As cidades estão sendo invadidas por pombos. De símbolo da paz tais aves têm se tornado motivo de desavenças e doenças, inclusive, como pode provar o meu amigo Novalimense, tirando o sono de muita gente.
Esta realidade é bem mais antiga do que se imagina. Estudos datam que os columbiformes estão no nosso meio desde 4.500 antes de Cristo.
Não há nenhum predador nas grandes cidades para eles. Sua reprodução é rápida, o que gera uma população cada vez maior. Eles estão se tornando um grave problema ambiental ao homem, já que abrigam alguns parasitas que podem ser nocivos à nossa saúde. Além disto, eles têm a capacidade de defecar na cabeça dos distraídos que caminham embaixo das velhas marquises.
Mas estes seres vivos não são de todo ruim. Muita gente gosta de ver suas revoadas e, nos parques e praças, encantam crianças e idosos, que comumente, distribuem pipocas aos vorazes pássaros. São eles também que atuaram como pombo correio. Hoje, infelizmente, são mais usados para levar drogas e celulares para dentro dos presídios.
Não sei ao certo o quanto tais aves vivem, só sei que a morte deles, se promovida pelas pessoas, é passível de multa e até de prisão. Existe uma lei que os protege dos seres humanos. O contrário não é verdadeiro.
No geral a população tolera bem os pássaros. Eles, do jeito sorrateiro de serem pombos, acabam convivendo bem com os humanos enquanto vivem.
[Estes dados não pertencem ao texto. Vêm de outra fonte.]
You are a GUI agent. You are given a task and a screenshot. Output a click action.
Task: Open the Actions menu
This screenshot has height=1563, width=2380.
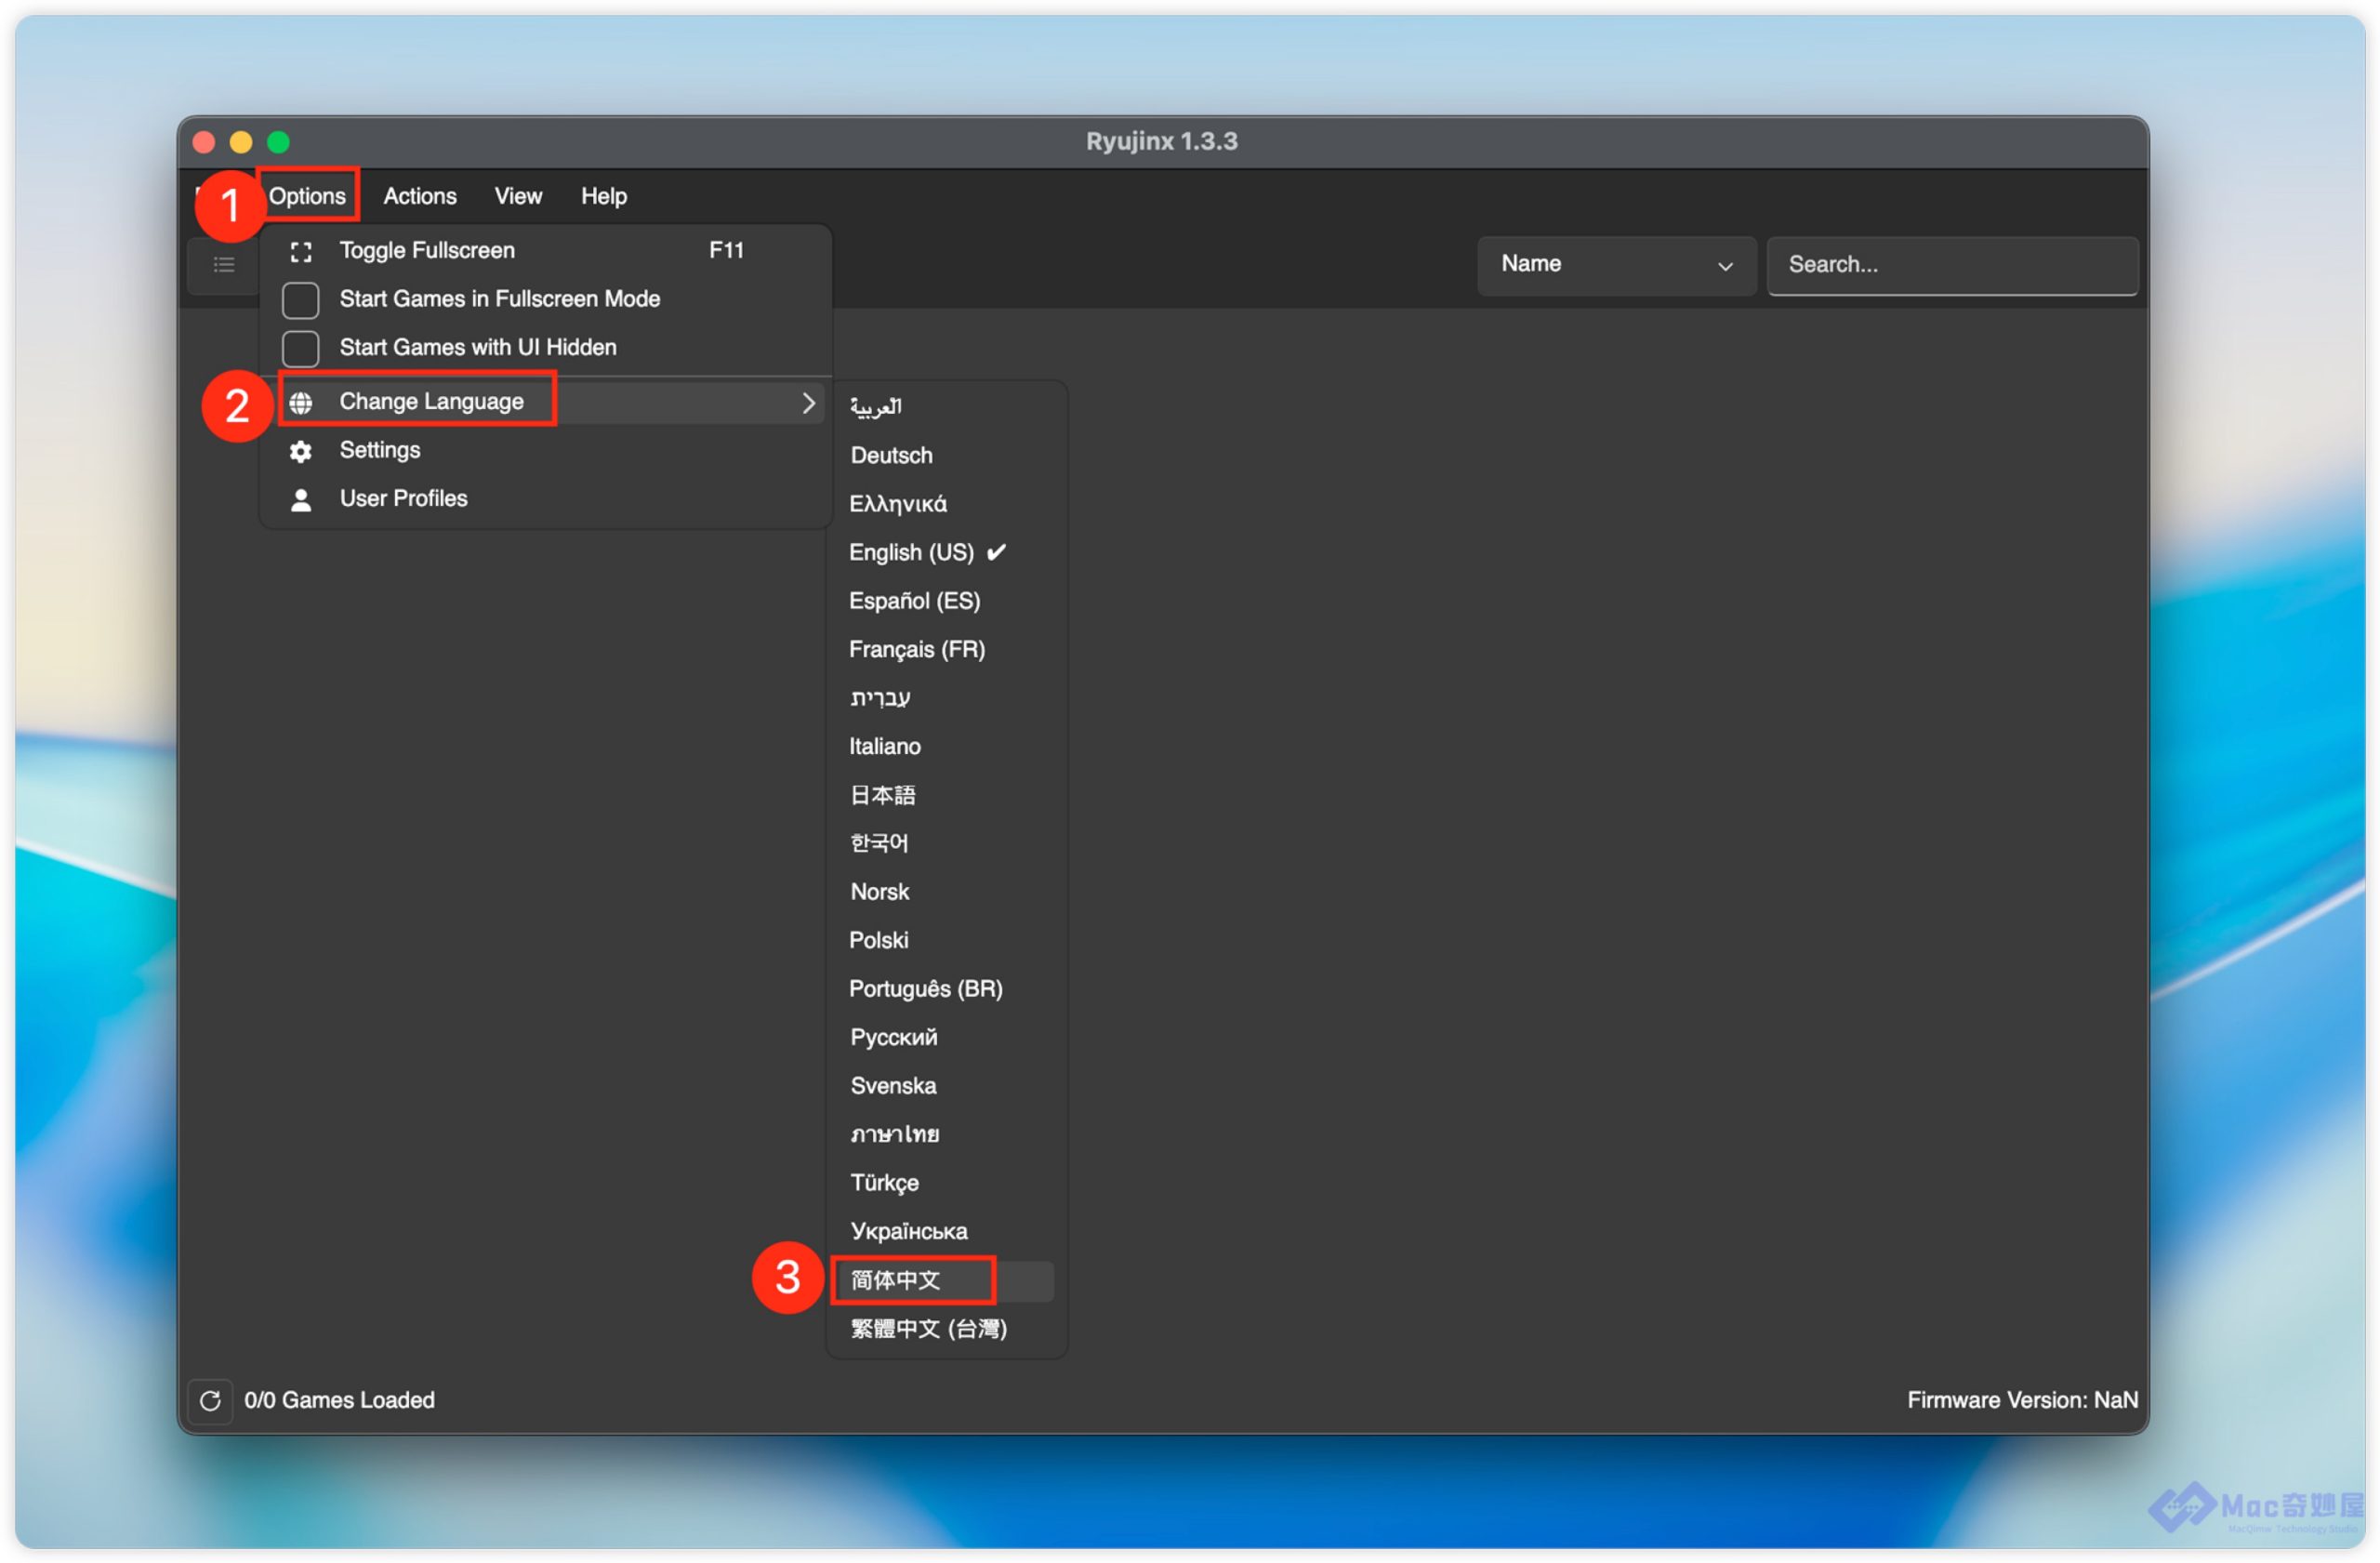point(420,196)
Tal harmonia foi quebrada recentemente num prédio comercial do centro. Isto porque dois exemplares desta espécie apareceram mortos num local de difícil acesso e de grande visibilidade dos usuários do edifício.
De imediato foram falar com representantes do síndico. Este, por sua vez, percebeu que a situação fugia ao controle da administração do prédio porque o acesso a tal local só seria possível por meio de uma agência bancária localizada ao lado. Foi feito um primeiro contato com os representantes da agência. A resposta foi bem padrão. Teriam que submeter o pedido de acesso ao gerente geral que ficava em São Paulo. Longe, né?
Com o calor as coisas começaram a piorar. O temor pelo mau cheiro era grande. Cogitou-se chamar os bombeiros. Mas é sabido que bombeiro tira gatos vivos das árvores, agora pombo morto ainda não se tem notícias.
Surgiu outra ideia entre os envolvidos. Contratar alguém que fizesse rapel. Calculou-se que isto poderia ser invasão de propriedade, logo, um crime.
Não foi esquecido nem das formigas. Será que elas não fariam a tão almejada limpeza?
O tempo foi passando e os dois pombos continuavam enrijecidos e intocáveis. O banco não se manifestou mais. A situação parecia insolúvel.
Quando todos já estavam sem esperança de sanar o problema, o telefone tocou e a faxineira resolveu a questão.
As aves devem ter ido para o céu dos pombos e seus corpos para algum lixão da cidade. Aos envolvidos só restou voltar ao trabalho na expectativa que tal fatalidade não volte a ocorrer na cidade e com os pombos.